放着宁一阑衣物的营帐的帘子一掦一闭,在这个空档间, 他也闪身而入。
夜已深, 营帐里没有掌灯, 因此里面的视线不太清楚, 宁一阑打了一个响记,帐内顿时变得灯火通明。
没错,就在这里。
这不是他的错觉。
刚刚确实有股力量在这里出现过。
在帐里一边踱着步,一边仔细端祥着营帐里的物品, 寻找着蛛丝马迹。
一会儿后,他的脚步停了下来。
垂眸细思。
帐内残余的力量已经少得不能再少,但是还是让他敏锐的捕捉到了。
这是一股让他感到莫名的想要亲近的力量, 就像是血液里也叫嚣着要去接近的那种。
这是属于谁的法力?
为什么会让他有这样奇怪的感觉?
脑子里空空如也,什么都没想出来。
无意间,眼角瞥到一个小箱子, 这么一看就再也移不开目光, 好像有股神奇的吸引力, 让他不自觉地静静的盯着它看。

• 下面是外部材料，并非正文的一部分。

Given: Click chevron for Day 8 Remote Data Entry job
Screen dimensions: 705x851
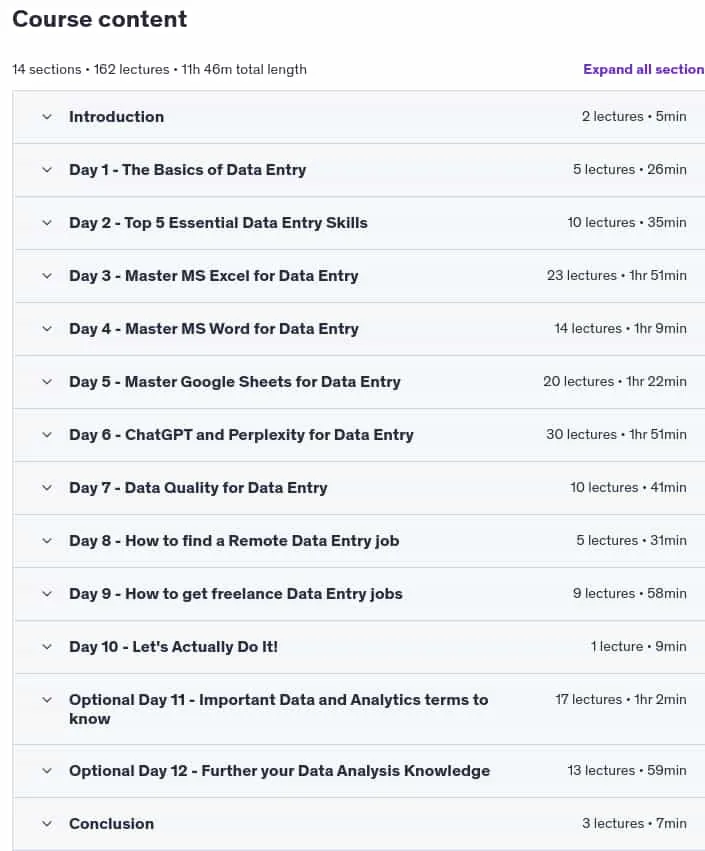Looking at the screenshot, I should click(47, 541).
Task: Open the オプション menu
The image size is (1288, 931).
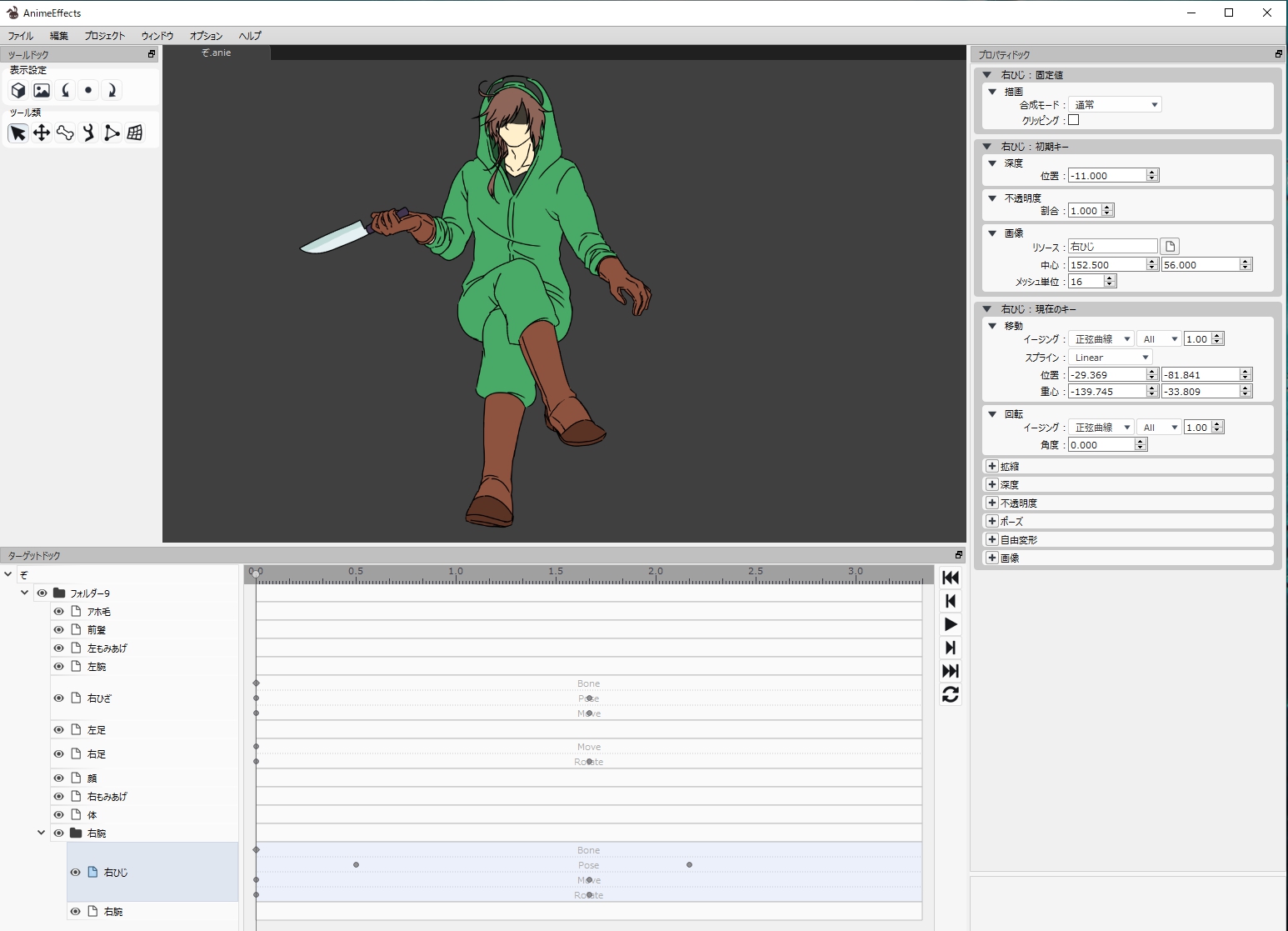Action: pyautogui.click(x=206, y=36)
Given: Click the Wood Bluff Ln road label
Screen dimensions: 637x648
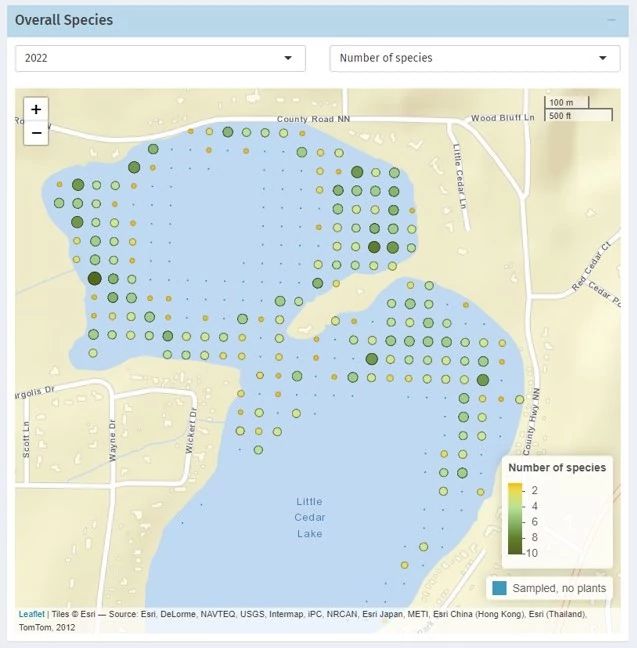Looking at the screenshot, I should (502, 118).
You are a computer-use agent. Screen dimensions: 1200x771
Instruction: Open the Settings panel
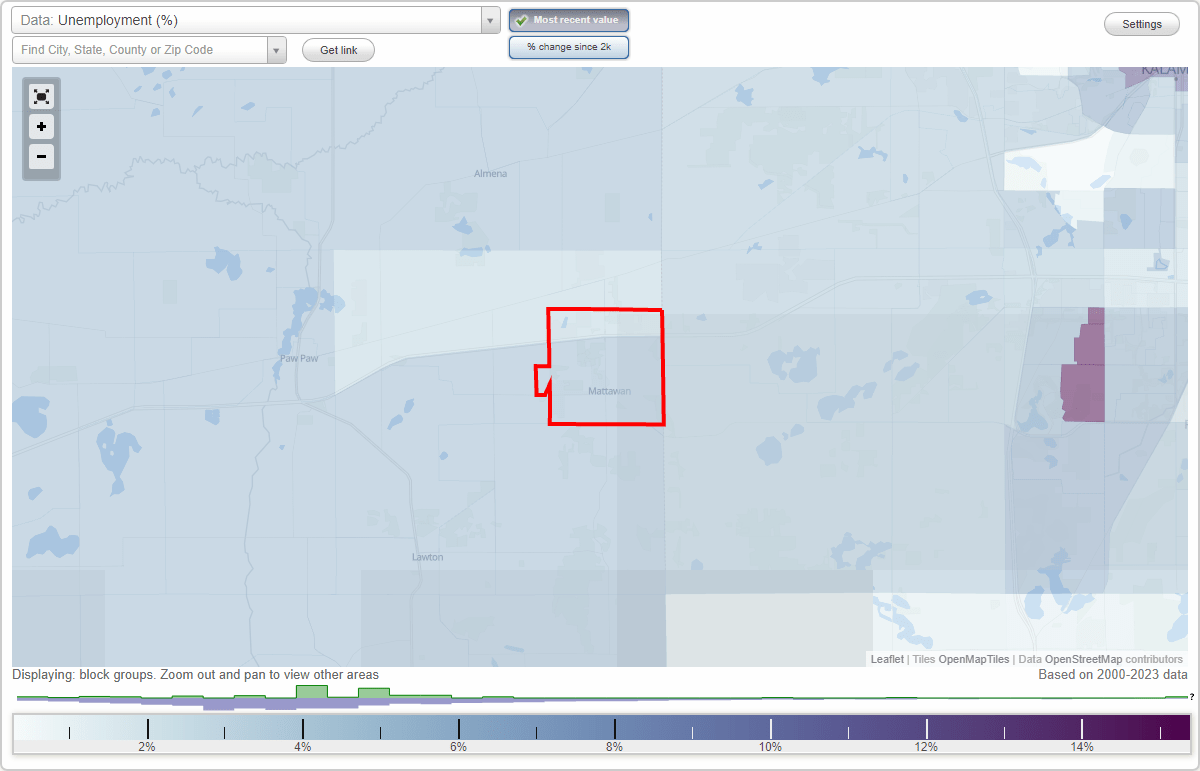coord(1141,23)
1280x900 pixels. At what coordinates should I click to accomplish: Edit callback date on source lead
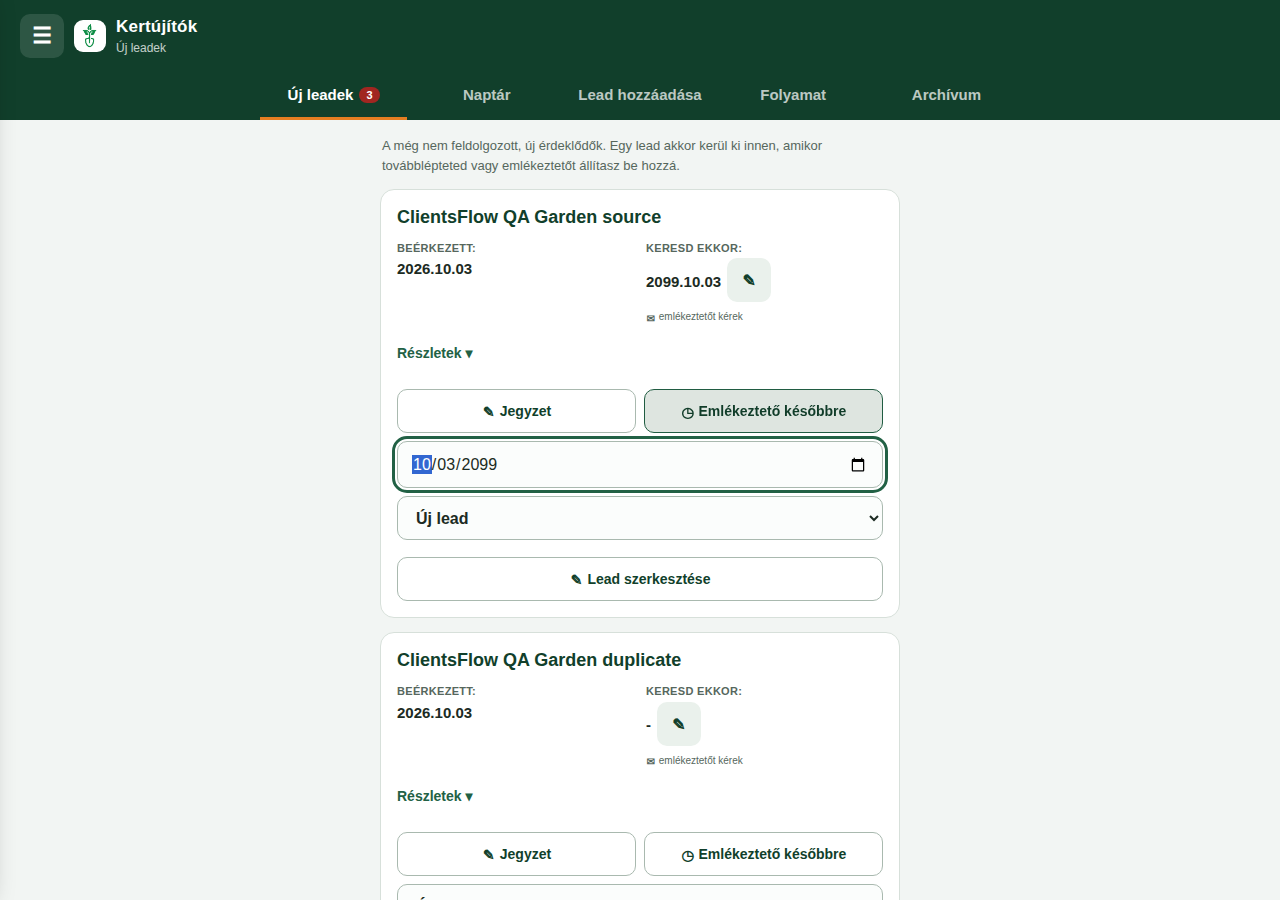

走上前去,微微蹲下身来,看着面前这个平平无奇的小箱子。
上面挂着一个由法力凝成的锁。
指尖化刃。
“嘣——”锁开了。
不明所以的伸手将它拿下,放在一旁,接着指尖使力,将这个箱子推开。
箱子里什么都没有。
他伸手在里面轻轻来回抚摸。
这箱子没有任何的暗处,确如眼前所见。
突然有种感觉,好像失去了点什么似的。
“主子,大晚上的,你在里面做什么啊?”帘子外面传来应诺的声音。
宁一阑连忙走到帘边,用空着的那只手把他一把拽了进来 。
“主子,你干嘛啊?”应诺笑着问道。
对于宁一阑这种没事乱跑的举动,应诺已是见怪不怪。
还能怎么办,配合他呗。
宁一阑的目光紧锁在这个箱子的底层,他问道:“应诺,这箱子里原来有放东西吗?”
闻言,他瞥了一眼这箱子,脸上尽是恍然大悟的神情,不知道主子想要干嘛,他挠挠头,须臾,他又笑着说:“主子,你这人真是坏坏啊,居然深夜跑来这里缅怀自己的一夜风流。”
一夜风流,他在说什么?
他是不是误会了些什么?
心里有点不耐烦,宁一阑绕回正题,他认真的问:“这箱子本来就是空的吗?曾经有放过东西吗?”
应诺轻咳一声,他说:“主子,我说了你可别骂我啊?”
“快说。”
应诺转过身来,声音越说越小:“那天你不是让我把你那些衣服扔了吧 ,我想着这既然是主子第一次时穿的衣服,实在是太有纪念价值,那我自然得替你好好珍藏,于是,我把你的亵衣放在这个箱子里面,至于外衣、亵裤那些,也分别找了些箱子保留着,看,其他的就在那里。”
把碍眼的应诺推开,宁一阑焦急的打开放着其他衣服的箱子——
全部都在。
脸上闪过一丝凝重。
那就是说,只有亵衣不见了?
得出这个结果,应诺比宁一阑还要惊讶,他说:“主子,你这是跟谁结怨了吗?是谁这么变I 态,平白无故偷你这个了啊?”
宁一阑反了个白眼送他,回:“我怎么知道。”
“嗖——”一道冰刃不合时宜的从应诺的鬓边刷过,下一瞬,便被宁一阑夹在指间。
于此同时,冰刃消融,露出一个小冰球。
冰球里写着一句话。
“主子啊,这上面写了什么?”应诺悄咪咪的伸着脖子来看。
宁一阑迅速将其握在手心,并把冰球揉踤,他说:“这么无聊的事情,也只有那个人才能做得出来。”
“主子,你知道是谁了吗?”
下一瞬,回答应诺的只有宁一阑腾身而起时,空气中的细微气流。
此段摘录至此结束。